As President-elect Trump prepares to take office, one of his top priorities is to fund tax breaks for wealthy corporations and billionaires by gutting or eliminating critical government programs and services for Americans. To lead the charge, he’s tapped his co-President and the richest man on the planet, Elon Musk. Musk has relentlessly targeted agencies critical to a functioning economy, including the Consumer Financial Protection Bureau (CFPB), even going as far as calling to “delete CFPB,” which would have disastrous effects for American families and the economy.
With House Republicans and the Trump administration set to go after the CFPB in the coming weeks, Congresswoman Maxine Waters (D-CA), the top Democrat on the House Financial Services Committee, issued this fact sheet to educate co-President Musk and the American public on why the CFPB is important.
What Does the Consumer Financial Protection Bureau Do?
The CFPB is the only federal agency dedicated solely to looking out for our nation’s consumers in the financial marketplace. As America’s consumer financial watchdog, it protects consumers from unfair, deceptive and abusive products and practices that could be offered by a wide range of financial institutions, from our nation’s megabanks to predatory payday lenders. The CFPB was created following the 2008 global financial crisis to address the weak consumer oversight in our nation’s banking system and the vulnerability consumers face when dealing with financial institutions.

- **DATA EXCERPTS**:
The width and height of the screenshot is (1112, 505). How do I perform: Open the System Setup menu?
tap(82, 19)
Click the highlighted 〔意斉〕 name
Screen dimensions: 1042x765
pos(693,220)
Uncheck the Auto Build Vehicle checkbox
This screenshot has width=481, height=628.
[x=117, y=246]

- **REQUIRED TASK 1**:
Find every row that contains the string "screenshot" and copy each of those rows in full. Match upper and lower case exactly.
- **REQUIRED TASK 2**:
Proceed with the text about the Consumer Financial Protection Bureau, picking up right after its last sentence.

- **TASK RESULT 1**:
The width and height of the screenshot is (1112, 505). How do I perform: Open the System Setup menu?
This screenshot has width=481, height=628.

- **TASK RESULT 2**:
Since then, the CFPB has played a crucial role in keeping both our banking system and the broader economy safe and stable. Through numerous enforcement actions, the CFPB has done important work to hold bad-acting financial firms to account. While Musk falsely claims that the agency is part of a problem of “too many duplicative regulatory agencies.” The truth is that there is no other federal agency fighting hard for our nation’s consumers like the CFPB. Since the agency’s inception, the CFPB has returned more than $21 billion back to consumers who have fallen victim to abusive and illegal activity.
CFPB’s success is why more than four out of five Americans support the CFPB, including 77% of Republicans. One of those Republicans is Sheila Bair, the former Federal Deposit Insurance Corporation Chair, who pushed back on Musk’s call to delete the CFPB, writing, “Since its creation in 2010, this tiny agency has restored housing market stability, after reckless lending by largely unregulated mortgage brokers brought the U.S. economy to its knees. With a budget of less than $700 million, or about 0.01 percent of the federal budget, the CFPB has been giving Americans good bang for their buck.”
How Does the CFPB Put Money Back into the Pockets of Working-Class Families?
Without the CFPB, hardworking families would have no federal agency solely focused on protecting them from predatory financial firms or to make sure they are compensated after being mercilessly ripped off. Here are a few examples of how the agency has worked to put money back in the pockets of our nation’s working-class families and keep financial institutions in check.
- Cracking down on junk fees, like excessive overdraft fees. The CFPB has ordered institutions like Navy Credit Federal Union, Regions Bank, and Atlantic Union to refund millions of dollars to customers who’ve been harmed by the bank’s illegal surprise overdraft fees. Not only that, last month, the CFPB finalized a rule to generally limit overdraft fees to $5.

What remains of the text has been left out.